‘You wouldn’t worry so much about what others think of you if you realized how seldom they do.’ E. Roosevelt
Women who aspire to lead, especially those in education are are often thwarted by fear of failure, fear of competition, fear of being found out to be an impostor, a fraud.
For some women educators this means that they never open their door to colleagues and for others they do not invest in relationships and building connections – face to face or online. Without the professional learning relationship, women worry about what others think. We allow fear of another opinion to stifle our own learning and growth.
I am interested in the many ways we allow fear to imprison and stifle our professional development. I see this all the time. Women questioning them self, second guessing their intentions, skill set or capacity to lead. In my reading around leadership and what ideas have supported women to confront their own fears to succeed I have found Tara Mohr.
In ‘Playing Big” Mohr draws on two different ideas about fear identified by Rabbi Alan Lew:
Pachad is “projected or imagined fear,” the “fear whose objects are imagined.” That, in contemporary terms, is what we might think of as over reactive, irrational, lizard brain fear: the fear of horrible rejection that will destroy us or the fear that we will simply combust if we step out of our comfort zones.
There is a second Hebrew word for fear, yirah. Rabbi Lew describes yirah as “the fear that overcomes us when we suddenly find ourselves in possession of considerably more energy than we are used to, inhabiting a larger space than we are used to inhabiting. It is also the feeling we feel when we are on sacred ground.

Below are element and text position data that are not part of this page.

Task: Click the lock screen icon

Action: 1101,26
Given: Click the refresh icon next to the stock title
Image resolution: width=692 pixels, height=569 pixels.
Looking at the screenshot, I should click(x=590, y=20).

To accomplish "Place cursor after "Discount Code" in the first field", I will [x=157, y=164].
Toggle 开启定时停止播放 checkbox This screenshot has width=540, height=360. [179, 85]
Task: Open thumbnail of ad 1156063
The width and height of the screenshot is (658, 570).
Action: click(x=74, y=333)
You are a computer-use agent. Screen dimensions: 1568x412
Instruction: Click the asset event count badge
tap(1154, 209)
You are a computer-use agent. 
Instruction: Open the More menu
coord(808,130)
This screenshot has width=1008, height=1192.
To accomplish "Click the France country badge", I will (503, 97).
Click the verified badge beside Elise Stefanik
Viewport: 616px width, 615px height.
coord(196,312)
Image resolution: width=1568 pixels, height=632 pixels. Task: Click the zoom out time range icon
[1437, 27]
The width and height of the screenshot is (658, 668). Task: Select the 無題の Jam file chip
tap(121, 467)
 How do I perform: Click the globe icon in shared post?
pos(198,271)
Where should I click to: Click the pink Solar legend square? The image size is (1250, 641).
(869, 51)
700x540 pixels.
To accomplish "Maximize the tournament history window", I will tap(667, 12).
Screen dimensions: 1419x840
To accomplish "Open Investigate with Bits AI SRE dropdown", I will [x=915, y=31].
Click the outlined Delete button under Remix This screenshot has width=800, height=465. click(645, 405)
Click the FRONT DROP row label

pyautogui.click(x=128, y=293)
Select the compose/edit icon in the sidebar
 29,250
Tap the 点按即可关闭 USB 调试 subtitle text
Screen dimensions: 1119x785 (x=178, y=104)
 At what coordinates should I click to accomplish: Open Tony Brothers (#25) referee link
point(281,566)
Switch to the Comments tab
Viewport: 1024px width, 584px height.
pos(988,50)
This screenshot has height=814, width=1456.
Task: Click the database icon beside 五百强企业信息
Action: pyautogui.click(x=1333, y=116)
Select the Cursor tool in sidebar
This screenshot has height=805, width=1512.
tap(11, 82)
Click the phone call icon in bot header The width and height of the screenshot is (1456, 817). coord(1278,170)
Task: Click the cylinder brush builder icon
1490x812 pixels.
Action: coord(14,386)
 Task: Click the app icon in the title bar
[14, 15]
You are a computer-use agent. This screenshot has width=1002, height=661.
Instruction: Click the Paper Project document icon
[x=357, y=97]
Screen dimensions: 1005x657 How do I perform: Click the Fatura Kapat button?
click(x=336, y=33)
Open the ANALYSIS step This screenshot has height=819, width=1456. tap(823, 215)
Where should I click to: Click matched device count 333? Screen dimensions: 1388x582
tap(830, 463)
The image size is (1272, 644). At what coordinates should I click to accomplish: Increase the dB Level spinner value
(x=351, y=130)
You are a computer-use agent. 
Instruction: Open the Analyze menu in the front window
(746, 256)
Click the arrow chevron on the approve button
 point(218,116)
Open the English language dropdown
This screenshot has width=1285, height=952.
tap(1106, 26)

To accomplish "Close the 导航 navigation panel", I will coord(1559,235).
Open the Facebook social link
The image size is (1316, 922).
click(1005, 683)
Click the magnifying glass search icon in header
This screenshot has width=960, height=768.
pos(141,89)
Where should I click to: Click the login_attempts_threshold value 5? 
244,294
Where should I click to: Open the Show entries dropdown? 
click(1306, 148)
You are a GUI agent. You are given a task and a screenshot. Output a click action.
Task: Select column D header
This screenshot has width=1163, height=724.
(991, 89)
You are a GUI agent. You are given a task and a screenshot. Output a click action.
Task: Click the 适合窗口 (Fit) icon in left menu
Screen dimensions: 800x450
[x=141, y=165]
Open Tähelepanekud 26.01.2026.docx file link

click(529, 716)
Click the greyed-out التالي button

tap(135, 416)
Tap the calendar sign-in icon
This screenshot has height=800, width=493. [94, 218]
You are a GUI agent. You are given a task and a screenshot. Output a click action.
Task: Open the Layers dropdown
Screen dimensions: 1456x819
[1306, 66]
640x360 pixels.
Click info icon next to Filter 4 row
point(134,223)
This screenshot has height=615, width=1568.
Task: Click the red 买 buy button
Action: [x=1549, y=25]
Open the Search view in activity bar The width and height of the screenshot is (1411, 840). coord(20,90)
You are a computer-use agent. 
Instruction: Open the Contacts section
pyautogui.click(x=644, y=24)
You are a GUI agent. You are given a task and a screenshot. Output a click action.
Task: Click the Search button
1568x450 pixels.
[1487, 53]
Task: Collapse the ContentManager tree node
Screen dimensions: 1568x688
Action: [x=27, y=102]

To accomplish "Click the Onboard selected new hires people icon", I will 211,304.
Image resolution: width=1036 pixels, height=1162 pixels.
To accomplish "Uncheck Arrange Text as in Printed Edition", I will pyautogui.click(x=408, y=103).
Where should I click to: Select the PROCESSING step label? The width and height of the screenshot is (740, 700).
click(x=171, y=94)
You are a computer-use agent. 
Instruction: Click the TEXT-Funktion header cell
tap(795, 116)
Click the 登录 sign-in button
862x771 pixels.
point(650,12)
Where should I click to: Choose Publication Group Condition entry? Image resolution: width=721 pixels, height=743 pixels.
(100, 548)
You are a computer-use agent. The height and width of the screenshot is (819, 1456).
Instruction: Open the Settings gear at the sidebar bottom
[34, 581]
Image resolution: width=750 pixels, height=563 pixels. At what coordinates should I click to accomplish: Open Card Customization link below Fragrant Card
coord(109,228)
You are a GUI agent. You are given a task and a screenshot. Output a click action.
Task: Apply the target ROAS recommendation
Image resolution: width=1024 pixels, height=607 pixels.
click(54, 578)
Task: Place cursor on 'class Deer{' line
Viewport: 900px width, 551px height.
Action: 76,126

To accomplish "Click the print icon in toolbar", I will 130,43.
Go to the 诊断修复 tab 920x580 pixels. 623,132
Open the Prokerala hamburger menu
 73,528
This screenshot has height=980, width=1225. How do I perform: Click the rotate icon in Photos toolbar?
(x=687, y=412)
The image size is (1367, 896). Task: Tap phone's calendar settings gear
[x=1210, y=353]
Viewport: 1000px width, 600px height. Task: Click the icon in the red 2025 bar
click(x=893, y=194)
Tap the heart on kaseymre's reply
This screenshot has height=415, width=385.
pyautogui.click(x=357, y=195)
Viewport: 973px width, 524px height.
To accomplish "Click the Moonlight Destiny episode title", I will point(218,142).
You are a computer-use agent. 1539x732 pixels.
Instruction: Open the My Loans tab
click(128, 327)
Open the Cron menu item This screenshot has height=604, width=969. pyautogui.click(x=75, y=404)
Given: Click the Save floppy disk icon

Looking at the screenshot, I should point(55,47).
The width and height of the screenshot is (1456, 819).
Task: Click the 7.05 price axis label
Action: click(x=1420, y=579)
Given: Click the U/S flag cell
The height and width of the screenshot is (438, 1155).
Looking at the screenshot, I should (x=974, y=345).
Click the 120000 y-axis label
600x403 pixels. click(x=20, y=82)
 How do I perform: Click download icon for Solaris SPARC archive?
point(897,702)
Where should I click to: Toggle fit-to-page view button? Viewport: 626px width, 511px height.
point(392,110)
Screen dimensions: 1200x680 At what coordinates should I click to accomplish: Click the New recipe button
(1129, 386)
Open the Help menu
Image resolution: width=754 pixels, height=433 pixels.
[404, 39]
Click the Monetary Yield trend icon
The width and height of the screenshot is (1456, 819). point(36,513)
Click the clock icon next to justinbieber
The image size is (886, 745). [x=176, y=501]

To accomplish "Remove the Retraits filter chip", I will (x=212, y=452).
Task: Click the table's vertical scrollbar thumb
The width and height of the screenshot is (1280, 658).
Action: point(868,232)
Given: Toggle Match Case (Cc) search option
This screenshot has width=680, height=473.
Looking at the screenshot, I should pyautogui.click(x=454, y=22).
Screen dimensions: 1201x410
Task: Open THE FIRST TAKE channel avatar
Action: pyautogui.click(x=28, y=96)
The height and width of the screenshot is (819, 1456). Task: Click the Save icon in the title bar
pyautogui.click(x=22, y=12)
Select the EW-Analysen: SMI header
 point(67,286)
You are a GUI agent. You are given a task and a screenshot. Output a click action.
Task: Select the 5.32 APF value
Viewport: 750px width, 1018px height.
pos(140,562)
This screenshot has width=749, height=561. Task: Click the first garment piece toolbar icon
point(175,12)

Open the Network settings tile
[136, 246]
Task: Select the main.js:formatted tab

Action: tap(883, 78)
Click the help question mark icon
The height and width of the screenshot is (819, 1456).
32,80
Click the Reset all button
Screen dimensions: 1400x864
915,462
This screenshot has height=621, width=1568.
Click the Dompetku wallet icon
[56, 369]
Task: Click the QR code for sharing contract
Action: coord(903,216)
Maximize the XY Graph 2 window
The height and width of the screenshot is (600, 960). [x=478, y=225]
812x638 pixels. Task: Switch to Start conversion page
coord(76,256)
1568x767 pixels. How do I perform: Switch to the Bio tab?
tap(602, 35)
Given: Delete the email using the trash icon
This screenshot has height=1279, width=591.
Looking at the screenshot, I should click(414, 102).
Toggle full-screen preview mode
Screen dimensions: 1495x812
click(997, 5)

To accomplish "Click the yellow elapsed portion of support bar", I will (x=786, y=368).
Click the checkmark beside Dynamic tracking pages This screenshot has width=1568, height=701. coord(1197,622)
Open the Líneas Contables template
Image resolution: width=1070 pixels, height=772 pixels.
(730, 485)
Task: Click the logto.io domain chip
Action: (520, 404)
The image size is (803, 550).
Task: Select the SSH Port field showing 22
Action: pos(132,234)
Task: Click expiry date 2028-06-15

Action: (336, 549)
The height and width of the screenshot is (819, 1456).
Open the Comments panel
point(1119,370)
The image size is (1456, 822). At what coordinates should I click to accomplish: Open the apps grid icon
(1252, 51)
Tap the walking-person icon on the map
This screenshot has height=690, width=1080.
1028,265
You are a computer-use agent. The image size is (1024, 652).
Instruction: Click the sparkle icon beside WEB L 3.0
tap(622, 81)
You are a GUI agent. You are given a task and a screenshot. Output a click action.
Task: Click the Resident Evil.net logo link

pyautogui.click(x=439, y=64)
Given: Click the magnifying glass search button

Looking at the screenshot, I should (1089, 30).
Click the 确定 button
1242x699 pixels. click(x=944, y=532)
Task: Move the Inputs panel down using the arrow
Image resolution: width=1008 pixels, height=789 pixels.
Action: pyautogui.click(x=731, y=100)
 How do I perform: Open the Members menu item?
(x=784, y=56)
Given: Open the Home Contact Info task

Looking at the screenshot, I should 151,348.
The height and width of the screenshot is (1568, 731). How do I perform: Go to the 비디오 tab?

If you’ve felt a calling in your heart, or uncovered an authentic dream for your life, or felt a mysterious sense of inner inspiration around a project or idea, you recognize this description.
We often conflate or confuse the two types of fear, and simply call what we are experiencing “fear.” But we can discern them more closely, and in doing so, more effectively manage fear so it doesn’t get in our way
I am sure you will agree that it is easy to recall examples of other women succumbing to Pachad, a projected or imagined fear that paralyses their ability to lead; perhaps it has been you. But for those of us who have been fortunate to inhabit yirah, we know a fear that enlarges our world, energizes us and strengthens us for the job ahead. I wonder what your yirah moment has been? How has that fear allowed you to develop your leadership and learning?